*EXERCÍCIO PROPOSTO 1:* Reproduza sem alterações a parte dos registros que começa na linha que contém "Task: Click the Διανεμόμενα column header" e termina na linha que contém "tap(21, 476)", incluindo as duas.

Deise Martins da Silva[2]

 

 

1. INTRODUÇÃO

 

 A satisfação do credor não foi durante todo tempo garantida pelo patrimônio do devedor. Na sociedade romana, por exemplo, o próprio corpo do devedor garantia a dívida, conforme disposto na Lei das XII Tábuas: “Se não pagar e ninguém se apresentar como fiador, que o devedor seja levado pelo seu credor e amarrado pelo pescoço e pés com cadeias com peso máximo de 15 libras; ou menos, se assim o quiser o credor”.

 

Dessa forma, o credor romano detinha o direito de que o devedor inadimplente com sua prestação, respondesse com sua liberdade ou até mesmo com sua vida.

 

A Lex Poetelia Papiria na República Romana aboliu a “escravidão por dívida”, onde o devedor dava como garantia a escravidão de si próprio ou de um membro da família sob o qual tinha autoridade.

*LISTAGEM DE DADOS:*
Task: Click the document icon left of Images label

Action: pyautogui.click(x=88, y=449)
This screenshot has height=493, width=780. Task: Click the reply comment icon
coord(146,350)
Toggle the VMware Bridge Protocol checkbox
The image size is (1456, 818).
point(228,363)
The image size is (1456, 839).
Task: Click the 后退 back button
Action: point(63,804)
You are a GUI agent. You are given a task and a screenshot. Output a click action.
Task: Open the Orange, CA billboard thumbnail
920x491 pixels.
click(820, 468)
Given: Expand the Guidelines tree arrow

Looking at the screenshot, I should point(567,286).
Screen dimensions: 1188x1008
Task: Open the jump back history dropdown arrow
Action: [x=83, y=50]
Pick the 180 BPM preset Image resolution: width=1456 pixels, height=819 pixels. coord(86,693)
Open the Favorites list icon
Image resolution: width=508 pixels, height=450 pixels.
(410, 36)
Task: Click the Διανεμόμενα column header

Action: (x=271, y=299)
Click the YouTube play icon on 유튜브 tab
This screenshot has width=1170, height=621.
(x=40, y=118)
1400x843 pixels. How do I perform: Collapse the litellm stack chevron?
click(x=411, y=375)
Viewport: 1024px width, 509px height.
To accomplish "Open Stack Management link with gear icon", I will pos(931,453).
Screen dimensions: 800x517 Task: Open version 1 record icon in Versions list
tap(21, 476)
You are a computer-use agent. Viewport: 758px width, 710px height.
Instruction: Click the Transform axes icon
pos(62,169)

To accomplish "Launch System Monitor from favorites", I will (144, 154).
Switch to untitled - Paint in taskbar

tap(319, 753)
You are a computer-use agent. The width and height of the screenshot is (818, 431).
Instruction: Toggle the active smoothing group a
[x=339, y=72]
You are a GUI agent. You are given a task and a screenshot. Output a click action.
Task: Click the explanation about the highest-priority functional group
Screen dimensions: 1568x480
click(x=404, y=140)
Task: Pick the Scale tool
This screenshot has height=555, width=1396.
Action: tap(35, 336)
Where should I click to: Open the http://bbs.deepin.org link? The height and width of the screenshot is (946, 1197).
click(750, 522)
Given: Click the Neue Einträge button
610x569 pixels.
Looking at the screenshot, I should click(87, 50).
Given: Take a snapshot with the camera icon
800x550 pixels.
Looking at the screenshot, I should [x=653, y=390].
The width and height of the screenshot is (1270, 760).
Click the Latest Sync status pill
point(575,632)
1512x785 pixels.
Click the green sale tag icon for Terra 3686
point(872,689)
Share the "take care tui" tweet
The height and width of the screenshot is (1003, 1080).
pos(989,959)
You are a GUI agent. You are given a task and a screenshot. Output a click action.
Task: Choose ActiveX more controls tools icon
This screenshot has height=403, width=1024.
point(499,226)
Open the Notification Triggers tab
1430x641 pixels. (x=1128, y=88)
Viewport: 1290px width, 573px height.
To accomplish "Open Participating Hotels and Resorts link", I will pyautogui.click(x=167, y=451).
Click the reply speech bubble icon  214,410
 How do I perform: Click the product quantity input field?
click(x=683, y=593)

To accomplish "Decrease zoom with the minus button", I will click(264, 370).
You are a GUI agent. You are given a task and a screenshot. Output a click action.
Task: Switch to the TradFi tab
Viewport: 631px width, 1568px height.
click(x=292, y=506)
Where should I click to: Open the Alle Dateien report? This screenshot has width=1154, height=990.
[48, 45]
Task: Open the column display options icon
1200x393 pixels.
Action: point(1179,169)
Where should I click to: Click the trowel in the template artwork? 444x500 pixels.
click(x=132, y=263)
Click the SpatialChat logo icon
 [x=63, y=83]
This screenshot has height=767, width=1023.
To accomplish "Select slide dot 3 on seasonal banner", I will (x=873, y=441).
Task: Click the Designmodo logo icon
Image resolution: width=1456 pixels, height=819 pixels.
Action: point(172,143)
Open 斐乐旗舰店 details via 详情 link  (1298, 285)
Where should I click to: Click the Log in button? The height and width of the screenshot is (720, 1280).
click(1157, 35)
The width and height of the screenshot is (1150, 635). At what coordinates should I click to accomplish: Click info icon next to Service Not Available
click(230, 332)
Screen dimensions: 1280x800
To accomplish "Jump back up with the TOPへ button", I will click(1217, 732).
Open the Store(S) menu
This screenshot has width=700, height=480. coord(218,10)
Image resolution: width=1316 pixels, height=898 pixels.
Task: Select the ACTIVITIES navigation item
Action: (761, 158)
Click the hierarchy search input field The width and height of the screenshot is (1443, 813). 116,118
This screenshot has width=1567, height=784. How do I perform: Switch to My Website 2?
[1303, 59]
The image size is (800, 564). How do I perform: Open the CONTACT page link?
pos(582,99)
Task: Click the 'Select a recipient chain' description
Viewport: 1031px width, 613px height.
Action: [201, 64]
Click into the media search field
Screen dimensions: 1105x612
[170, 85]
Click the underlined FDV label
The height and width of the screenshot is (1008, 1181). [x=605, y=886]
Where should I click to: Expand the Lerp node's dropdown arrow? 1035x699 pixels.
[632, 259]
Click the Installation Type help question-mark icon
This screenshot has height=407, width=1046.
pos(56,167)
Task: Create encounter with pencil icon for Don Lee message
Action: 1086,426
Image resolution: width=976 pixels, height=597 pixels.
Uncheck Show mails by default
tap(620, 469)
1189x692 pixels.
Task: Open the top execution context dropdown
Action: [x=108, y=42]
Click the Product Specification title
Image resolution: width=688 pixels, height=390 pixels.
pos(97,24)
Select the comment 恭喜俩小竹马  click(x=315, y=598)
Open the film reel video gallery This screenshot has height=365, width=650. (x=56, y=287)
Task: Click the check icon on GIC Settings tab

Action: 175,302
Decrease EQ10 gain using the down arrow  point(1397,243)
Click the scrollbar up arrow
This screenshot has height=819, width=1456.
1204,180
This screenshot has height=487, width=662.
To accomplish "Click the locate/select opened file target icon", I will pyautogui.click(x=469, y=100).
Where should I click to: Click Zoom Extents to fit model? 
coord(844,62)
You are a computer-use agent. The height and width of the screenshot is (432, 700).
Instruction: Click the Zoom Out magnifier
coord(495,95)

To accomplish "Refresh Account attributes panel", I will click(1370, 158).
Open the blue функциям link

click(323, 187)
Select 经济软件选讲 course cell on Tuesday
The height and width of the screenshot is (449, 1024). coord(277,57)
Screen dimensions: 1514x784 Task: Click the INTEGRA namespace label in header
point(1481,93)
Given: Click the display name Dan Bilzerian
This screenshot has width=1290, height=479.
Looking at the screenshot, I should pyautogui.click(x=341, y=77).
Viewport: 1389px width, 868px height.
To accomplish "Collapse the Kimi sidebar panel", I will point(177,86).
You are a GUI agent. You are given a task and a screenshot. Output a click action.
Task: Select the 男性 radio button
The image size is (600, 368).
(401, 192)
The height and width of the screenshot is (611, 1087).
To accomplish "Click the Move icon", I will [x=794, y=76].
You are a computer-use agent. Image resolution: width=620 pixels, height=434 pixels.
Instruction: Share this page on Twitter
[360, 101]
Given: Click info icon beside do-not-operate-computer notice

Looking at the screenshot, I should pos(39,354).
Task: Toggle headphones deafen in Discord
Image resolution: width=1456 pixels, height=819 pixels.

*EXERCÍCIO PROPOSTO 2:* Por favor, devolva sem alterações a parte do texto de apoio que começa nas palavras "Dessa forma, o" e termina em "qual tinha autoridade.".

*RESPOSTA RESOLVIDA 1:*
Task: Click the Διανεμόμενα column header

Action: (x=271, y=299)
Click the YouTube play icon on 유튜브 tab
This screenshot has width=1170, height=621.
(x=40, y=118)
1400x843 pixels. How do I perform: Collapse the litellm stack chevron?
click(x=411, y=375)
Viewport: 1024px width, 509px height.
To accomplish "Open Stack Management link with gear icon", I will pos(931,453).
Screen dimensions: 800x517 Task: Open version 1 record icon in Versions list
tap(21, 476)

*RESPOSTA RESOLVIDA 2:*
Dessa forma, o credor romano detinha o direito de que o devedor inadimplente com sua prestação, respondesse com sua liberdade ou até mesmo com sua vida.

 

A Lex Poetelia Papiria na República Romana aboliu a “escravidão por dívida”, onde o devedor dava como garantia a escravidão de si próprio ou de um membro da família sob o qual tinha autoridade.